Key Takeaways:
- Regulatory Roadblock: Siemens and SAP warn EU’s AI Act is stifling innovation with overlapping, restrictive rules.
- Data Dilemma: Europe’s “treasure trove” of industrial data remains untapped due to cumbersome laws like the Data Act.
- Global Lag: CEOs fear Europe will fall behind the U.S. and China unless AI policies shift from risk-aversion to growth.
Europe’s AI Crossroads
According to two of Europe’s biggest technology champions, AI ambitions are running into a regulatory problem. In a rare joint interview with Frankfurter Allgemeine Zeitung, Siemens CEO Roland Busch and SAP CEO Christian Klein gave a dire warning: the EU’s proposals and rules governing AI (the EU’s AI Act), which is being designed to ensure that AI is developed ethically, is ultimately “choking” innovation in the marketplace.

* _YOUR OBJECTIVE_
Repeat the whole text above about Europe's AI rules, word for word. The entries that follow the text come from a separate source.

* _Collected data entries_

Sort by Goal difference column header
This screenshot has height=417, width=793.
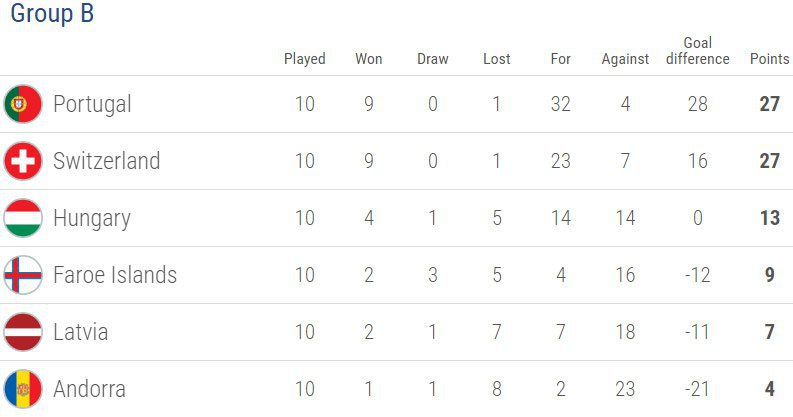pyautogui.click(x=697, y=51)
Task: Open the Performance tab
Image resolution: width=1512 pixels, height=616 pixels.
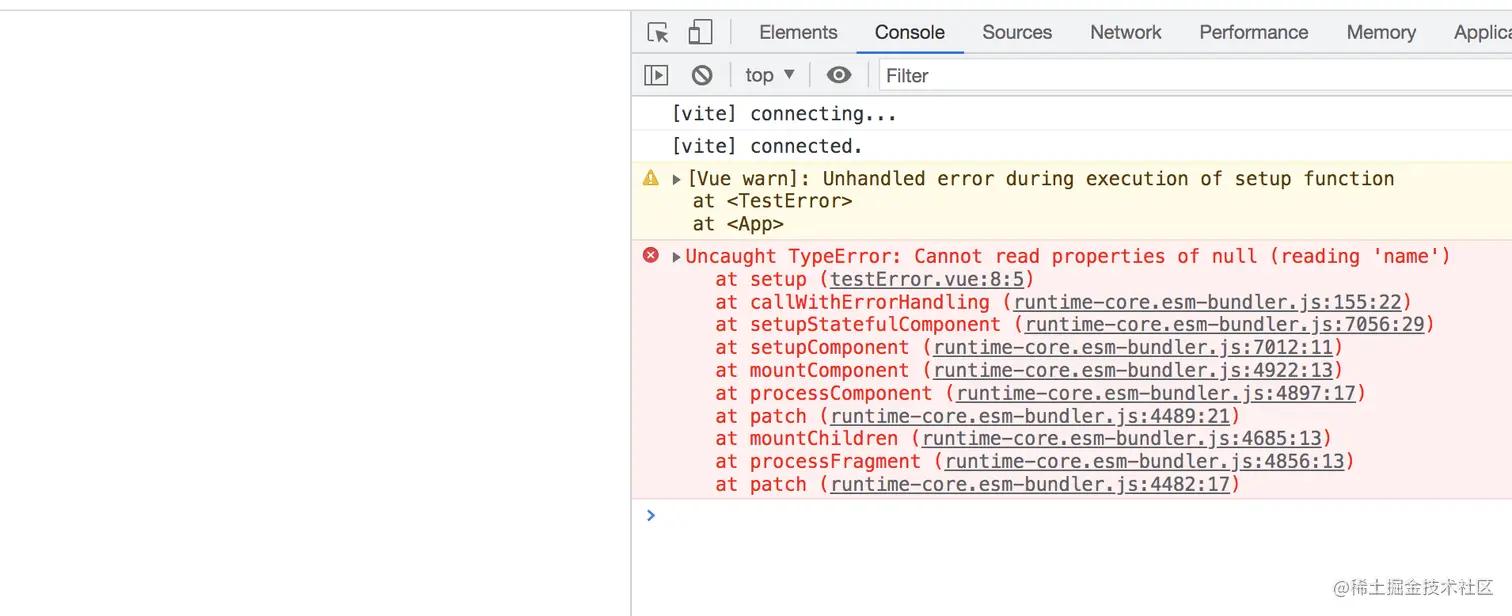Action: (1254, 32)
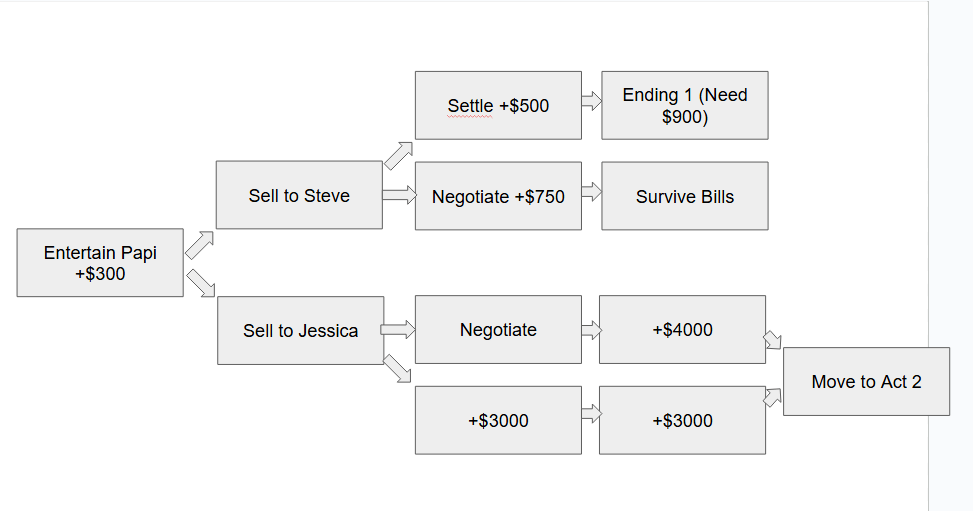Select arrow from Negotiate +$750 to Survive Bills
The width and height of the screenshot is (973, 511).
pos(591,192)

* _SOLVED EXERCISE_
Key Takeaways:
- Regulatory Roadblock: Siemens and SAP warn EU’s AI Act is stifling innovation with overlapping, restrictive rules.
- Data Dilemma: Europe’s “treasure trove” of industrial data remains untapped due to cumbersome laws like the Data Act.
- Global Lag: CEOs fear Europe will fall behind the U.S. and China unless AI policies shift from risk-aversion to growth.
Europe’s AI Crossroads
According to two of Europe’s biggest technology champions, AI ambitions are running into a regulatory problem. In a rare joint interview with Frankfurter Allgemeine Zeitung, Siemens CEO Roland Busch and SAP CEO Christian Klein gave a dire warning: the EU’s proposals and rules governing AI (the EU’s AI Act), which is being designed to ensure that AI is developed ethically, is ultimately “choking” innovation in the marketplace.